If you boil them, nettles make a great soup or tea and they work as a vegetable with onions and potatoes. They have a long tradition of food use and are known as ‘pot-herb’. The Scots have a traditional Shrove Tuesday dish called Nettle Kail which is a soup that marks the beginnings of spring itself.
The leaves have a slightly smoky flavour which can be brought out as a stock. Nutritionally, the leaves are full of minerals such as iron and calcium, plant protein and vitamin C.
Nettles are best eaten in spring when the young leaves are starting to form. Take the young leaves from the tips because these are the least likely to cause issues. Always use gloves that wont allow the sting to pierce.
Treat like spinach and heating destroys the sting. Some foragers collect the stems with leaves and then wilt as this helps in the removal of the leaves. You cannot successfully eat nettles raw because of the formic acid which will sting you. I know as I’ve tried!

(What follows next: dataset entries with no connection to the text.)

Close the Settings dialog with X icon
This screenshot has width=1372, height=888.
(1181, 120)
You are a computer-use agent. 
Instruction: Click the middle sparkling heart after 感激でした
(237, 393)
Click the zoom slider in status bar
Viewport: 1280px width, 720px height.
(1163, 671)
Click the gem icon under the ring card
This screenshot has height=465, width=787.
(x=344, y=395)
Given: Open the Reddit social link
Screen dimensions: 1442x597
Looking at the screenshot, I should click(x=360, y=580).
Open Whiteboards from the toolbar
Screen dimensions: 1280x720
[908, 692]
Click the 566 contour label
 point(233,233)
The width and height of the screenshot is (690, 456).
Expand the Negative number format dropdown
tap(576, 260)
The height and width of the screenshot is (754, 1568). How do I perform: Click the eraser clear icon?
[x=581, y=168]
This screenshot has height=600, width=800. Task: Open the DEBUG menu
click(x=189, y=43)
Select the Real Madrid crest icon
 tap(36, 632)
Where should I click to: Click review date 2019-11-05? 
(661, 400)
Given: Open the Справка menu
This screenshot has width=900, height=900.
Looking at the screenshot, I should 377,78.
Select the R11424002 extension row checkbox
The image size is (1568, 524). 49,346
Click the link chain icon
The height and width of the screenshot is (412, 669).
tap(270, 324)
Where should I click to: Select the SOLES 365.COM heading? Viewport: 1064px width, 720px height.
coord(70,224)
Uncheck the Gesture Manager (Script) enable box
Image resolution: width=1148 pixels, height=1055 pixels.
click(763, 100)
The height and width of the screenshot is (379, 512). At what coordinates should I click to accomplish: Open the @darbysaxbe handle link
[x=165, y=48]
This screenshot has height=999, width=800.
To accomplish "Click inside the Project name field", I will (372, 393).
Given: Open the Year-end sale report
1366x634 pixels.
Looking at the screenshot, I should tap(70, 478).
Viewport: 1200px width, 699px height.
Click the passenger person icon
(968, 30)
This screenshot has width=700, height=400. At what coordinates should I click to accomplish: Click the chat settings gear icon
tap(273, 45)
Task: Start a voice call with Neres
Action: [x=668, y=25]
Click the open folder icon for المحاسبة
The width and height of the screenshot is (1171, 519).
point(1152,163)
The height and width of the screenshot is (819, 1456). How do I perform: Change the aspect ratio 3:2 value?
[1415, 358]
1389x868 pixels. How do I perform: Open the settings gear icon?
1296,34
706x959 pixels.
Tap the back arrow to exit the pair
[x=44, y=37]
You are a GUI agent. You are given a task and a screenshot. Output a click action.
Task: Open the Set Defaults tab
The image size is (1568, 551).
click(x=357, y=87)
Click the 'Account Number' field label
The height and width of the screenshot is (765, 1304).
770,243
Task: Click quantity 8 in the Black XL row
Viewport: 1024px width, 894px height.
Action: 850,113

Ground Elder (Aegopodium podagraria)
Ground elder is the bane of many a gardener. Difficult to eradicate but if we ate more of it we might just sway our perception of it into the positive.
The plant is found in shady spots beneath hedges and trees and usually in overgrown gardens. The young leaf shoots are collected in March to April. It was thought to have originated with the Romans because the plant is more commonly found in Italy and France. It translates as ‘gout weed’ because a tonic made from the leaves was used to treat various types of arthritis.
The leaf stems are full of vitamin C and a variety of minerals. Some chefs add just the tops as raw food to salads but I think it is best served boiled or braised in butter like leeks. It works well with oatmeal.
No point in harvesting once the the plant has flowered as the shoots and leaves become tough. It is also a mild laxative from then on!
Hairy Bittercress
The hairy bittercress (Cardamine hirsuta) is in the Brassica family and its tough. You find it between pavings and in cracks of walls. It likes shallow soil and is a classic weed. Easily recognised as a rosette of small leaves and a typical cabbage shape to the leaf. The young leaves are used like the more classic vegetable. They have a peppery taste. Use in salads and soups or with eggs.
The plant needs to be rinsed well and try to avoid those plants which may be close to rat runs.